London: The National Gallery plus Some Hidden Gems
Two Fridays ( February 17th & 24th 1:00 – 3:15 pm PT)
Corte Madera in-person class
Unlike major museums on the continent: The Louvre, The Uffizi, and others, The National Gallery did not evolve from a royal or princely collection. It was founded in 1824 with the express goal of educating the people. The museum is encyclopedic in scope and tells the history of European painting from Giotto to Seurat in over 2,300 works, which were for many years hung chronologically creating a wall of masterpieces that told a story.
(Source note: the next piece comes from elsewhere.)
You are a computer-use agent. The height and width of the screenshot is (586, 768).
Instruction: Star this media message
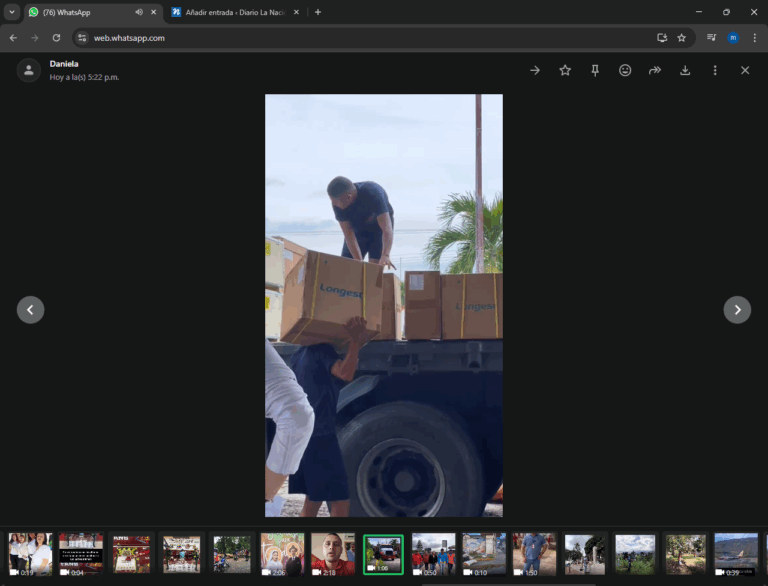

Let us find ourselves on Trafalgar Square, honor Lord Nelson, enter the museum and then, as early nineteenth-century Londoners did, encounter hugely important works by Cimabue, Giotto, Botticelli, Piero della Francesca, Raphael, Titian, Bellini, Michelangelo, Leonardo da Vinci (The Virgin of the Rocks), Hans Holbein, Duerer, Jan van Eyck (The Arnolfini Wedding), Vermeer, Rubens, Caravaggio (three important paintings), Velazquez, Rembrandt, Gainsborough (The Morning Walk), Constable and Turner (The Fighting Temeraire) and on to Manet, Monet, Degas and Cezanne. Here are some of these artists' most famous works. Then we visit the hugely informative Museum of London, the Victoria and Albert Museum, the spectacular Museum of Natural History. The Marianne North Gallery at Kew Gardens - over 800 paintings of botanical species in their natural settings, Kenwood House and the Dulwich Picture Gallery.
Kerrin Meis taught art history at SFSU for ten years and has led study tours in Europe. Her Book Passage classes have been favorites for years.